ICONS


ICONS was a campaign built around ECCO Leather's most significant leathers, the ones with enough character, history and craft to carry a name.

The launch combined a physical event with a multisensory art installation, giving the leathers a presence that went beyond material sample. The installation was designed to be experienced rather than just seen, bringing texture, sound and environment together to communicate what makes each leather distinct.

For B2B, we developed showroom experiences, digital showcases and tailored sales materials that let ECCO Leather present their signature range with the weight it deserved. A dedicated website extended the narrative online, guiding visitors through each ICON's story.


Concept Development
Art Direction
Marketing Strategy
360
Installation:
Boris Acket | Lumus Insturmetns |
Sound Design: Camiel Muiser 
Video:
Hard Cut
Photography: Guus Kaandorp, Lou-Lou van Staaveren, Joep van Dieijen

The campaign was built around a simple but powerful idea: some leathers don't just perform, they define.
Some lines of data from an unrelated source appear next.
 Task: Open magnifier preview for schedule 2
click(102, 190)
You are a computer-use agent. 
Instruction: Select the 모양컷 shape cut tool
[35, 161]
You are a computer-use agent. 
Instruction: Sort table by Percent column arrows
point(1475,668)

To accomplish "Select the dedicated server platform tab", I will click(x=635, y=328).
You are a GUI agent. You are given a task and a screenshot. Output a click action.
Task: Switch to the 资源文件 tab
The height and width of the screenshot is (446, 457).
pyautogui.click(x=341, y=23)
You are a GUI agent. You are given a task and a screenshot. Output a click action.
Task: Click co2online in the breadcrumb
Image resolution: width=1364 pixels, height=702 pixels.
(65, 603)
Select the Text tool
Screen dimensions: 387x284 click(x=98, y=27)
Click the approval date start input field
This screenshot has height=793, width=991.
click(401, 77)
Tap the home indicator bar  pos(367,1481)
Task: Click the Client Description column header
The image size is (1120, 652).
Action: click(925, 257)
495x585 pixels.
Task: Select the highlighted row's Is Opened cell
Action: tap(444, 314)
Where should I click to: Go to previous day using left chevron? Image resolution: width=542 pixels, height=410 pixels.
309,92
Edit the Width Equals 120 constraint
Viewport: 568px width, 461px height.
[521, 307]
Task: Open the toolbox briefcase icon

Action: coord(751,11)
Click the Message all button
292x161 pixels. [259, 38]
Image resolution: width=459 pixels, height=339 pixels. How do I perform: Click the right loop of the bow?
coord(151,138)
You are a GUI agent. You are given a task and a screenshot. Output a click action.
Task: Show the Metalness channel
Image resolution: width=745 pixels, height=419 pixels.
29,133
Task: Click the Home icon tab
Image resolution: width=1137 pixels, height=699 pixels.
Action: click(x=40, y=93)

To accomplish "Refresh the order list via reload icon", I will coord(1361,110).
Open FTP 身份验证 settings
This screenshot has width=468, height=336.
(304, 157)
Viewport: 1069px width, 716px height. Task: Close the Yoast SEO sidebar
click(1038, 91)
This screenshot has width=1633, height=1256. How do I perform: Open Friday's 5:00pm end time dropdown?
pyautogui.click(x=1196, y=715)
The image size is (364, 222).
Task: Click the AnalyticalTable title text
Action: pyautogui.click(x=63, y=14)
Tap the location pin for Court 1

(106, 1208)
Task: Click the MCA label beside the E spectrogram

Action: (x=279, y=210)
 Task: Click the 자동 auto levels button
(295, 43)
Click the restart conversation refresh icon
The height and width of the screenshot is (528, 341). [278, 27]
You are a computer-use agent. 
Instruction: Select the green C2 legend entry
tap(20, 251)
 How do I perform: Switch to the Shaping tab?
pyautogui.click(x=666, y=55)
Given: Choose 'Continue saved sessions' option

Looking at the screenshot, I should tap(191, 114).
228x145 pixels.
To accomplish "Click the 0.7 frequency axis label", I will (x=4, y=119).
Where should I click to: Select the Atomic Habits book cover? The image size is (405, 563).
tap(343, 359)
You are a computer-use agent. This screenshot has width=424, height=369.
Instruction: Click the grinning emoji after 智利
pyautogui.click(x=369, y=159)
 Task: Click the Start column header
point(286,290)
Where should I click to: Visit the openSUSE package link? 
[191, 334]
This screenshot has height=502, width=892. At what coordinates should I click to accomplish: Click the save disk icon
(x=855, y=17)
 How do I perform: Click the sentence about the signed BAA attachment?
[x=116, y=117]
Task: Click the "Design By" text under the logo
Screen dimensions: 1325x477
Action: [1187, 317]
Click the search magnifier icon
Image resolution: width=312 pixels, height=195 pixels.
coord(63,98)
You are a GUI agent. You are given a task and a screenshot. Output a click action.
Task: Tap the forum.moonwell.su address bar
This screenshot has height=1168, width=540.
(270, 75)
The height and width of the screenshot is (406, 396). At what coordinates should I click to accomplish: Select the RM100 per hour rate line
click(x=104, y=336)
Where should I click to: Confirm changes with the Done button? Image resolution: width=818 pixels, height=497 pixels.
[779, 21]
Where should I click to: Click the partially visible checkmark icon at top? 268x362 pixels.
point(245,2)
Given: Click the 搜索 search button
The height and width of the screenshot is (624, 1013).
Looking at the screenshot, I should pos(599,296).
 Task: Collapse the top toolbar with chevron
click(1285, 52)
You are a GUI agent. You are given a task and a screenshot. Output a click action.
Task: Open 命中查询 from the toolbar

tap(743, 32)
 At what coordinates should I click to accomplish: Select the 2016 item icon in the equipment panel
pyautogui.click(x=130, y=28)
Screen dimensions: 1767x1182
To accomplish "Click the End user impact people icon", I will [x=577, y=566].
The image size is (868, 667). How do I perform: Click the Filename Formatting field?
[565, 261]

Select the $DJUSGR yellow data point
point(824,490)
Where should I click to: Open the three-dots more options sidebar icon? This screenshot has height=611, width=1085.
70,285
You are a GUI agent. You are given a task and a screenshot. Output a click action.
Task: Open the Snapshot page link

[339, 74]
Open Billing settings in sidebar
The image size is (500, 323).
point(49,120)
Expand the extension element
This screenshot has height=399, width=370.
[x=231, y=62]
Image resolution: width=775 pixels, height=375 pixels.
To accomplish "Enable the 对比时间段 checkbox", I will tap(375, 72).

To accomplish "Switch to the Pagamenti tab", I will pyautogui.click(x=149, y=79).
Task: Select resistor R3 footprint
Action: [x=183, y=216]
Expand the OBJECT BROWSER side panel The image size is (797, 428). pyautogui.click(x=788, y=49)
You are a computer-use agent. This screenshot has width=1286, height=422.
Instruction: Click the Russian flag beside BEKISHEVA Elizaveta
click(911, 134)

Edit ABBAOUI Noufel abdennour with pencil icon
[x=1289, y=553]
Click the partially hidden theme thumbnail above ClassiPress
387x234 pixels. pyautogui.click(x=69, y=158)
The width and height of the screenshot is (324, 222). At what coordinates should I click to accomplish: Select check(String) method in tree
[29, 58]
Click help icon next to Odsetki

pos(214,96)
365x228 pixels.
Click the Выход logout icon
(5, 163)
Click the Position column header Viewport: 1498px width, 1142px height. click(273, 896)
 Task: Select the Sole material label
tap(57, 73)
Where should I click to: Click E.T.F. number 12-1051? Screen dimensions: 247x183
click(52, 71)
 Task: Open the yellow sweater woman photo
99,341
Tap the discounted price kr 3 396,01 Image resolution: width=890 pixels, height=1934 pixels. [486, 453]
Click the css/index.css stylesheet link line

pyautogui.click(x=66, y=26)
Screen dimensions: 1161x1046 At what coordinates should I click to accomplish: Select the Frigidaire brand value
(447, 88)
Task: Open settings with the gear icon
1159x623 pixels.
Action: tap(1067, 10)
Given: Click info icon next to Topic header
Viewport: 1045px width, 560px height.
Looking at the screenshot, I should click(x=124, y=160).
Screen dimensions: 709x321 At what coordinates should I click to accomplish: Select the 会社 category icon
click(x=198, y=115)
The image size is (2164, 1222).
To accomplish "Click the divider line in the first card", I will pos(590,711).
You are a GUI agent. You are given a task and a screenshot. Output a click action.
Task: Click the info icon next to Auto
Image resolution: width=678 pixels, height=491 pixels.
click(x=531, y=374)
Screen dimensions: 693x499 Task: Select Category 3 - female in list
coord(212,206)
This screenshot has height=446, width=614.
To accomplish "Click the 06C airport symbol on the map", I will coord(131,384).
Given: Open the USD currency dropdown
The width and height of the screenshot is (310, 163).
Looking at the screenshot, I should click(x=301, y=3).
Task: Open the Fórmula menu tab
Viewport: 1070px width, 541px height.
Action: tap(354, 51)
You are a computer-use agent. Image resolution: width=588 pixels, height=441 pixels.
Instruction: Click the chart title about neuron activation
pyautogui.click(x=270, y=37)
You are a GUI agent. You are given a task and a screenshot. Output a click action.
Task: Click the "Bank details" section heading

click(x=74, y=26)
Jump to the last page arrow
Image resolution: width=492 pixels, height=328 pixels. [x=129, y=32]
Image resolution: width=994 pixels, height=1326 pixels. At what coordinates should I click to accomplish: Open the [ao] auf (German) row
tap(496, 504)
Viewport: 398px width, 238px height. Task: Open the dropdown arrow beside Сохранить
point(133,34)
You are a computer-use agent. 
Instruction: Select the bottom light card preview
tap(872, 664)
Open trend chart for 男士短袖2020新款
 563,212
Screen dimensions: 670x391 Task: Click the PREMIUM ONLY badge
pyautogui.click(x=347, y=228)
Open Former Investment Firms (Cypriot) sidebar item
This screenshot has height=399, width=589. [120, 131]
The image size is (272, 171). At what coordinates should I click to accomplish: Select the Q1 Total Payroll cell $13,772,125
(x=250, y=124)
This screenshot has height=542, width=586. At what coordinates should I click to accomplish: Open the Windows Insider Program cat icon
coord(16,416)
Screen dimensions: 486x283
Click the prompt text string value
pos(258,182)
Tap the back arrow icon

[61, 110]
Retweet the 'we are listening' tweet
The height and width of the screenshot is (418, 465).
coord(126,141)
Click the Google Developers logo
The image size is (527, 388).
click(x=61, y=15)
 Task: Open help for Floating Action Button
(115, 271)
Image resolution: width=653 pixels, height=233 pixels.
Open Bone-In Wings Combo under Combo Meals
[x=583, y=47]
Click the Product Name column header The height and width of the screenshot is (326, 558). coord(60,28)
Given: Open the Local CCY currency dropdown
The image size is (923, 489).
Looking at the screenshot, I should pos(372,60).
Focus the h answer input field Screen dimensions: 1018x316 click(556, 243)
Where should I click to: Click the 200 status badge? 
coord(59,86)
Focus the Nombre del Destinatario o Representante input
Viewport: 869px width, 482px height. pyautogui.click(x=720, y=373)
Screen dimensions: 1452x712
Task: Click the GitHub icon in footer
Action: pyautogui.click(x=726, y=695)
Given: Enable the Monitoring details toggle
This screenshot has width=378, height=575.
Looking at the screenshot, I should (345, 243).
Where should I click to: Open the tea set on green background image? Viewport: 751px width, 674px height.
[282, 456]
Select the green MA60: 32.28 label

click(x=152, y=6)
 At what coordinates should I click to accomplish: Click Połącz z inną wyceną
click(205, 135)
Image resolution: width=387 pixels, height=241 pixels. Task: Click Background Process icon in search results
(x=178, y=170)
ICONS spotlighted the hides that had shaped ECCO Leather's identity over decades, treating their history as the creative brief.

The opening event established the narrative, not a product launch, but a recognition. A moment to honour the leathers that had been there from the beginning and still set the standard.

A dedicated section of the ECCO Leather website gave ICONS a permanent home, each leather presented with its full story, craft detail and visual identity. Designed to serve both consumer curiosity and B2B discovery, it worked as a reference as much as a campaign page. Something you could return to, not just land on once.

The digital and social assets were direct extensions of the installation's visual world, the same dramatic lighting, the same monumental framing, adapted for screen. Rather than diluting the campaign for social, the aesthetic held. Dark, precise, uncompromising.

Beyond the campaign, a digital editorial gave each ICON its own chapter, the origin of the leather, the craft behind it, and what made it a reference within the brand. Less campaign content, more long form storytelling. It gave audiences a reason to go deeper than the imagery alone.

The campaign content was built to work in both directions, consumer and trade. The same imagery that ran on social carried into B2B showroom materials and industry presentations, without being watered down or reformatted into something generic. The visual language was strong enough to speak to both audiences on their own terms.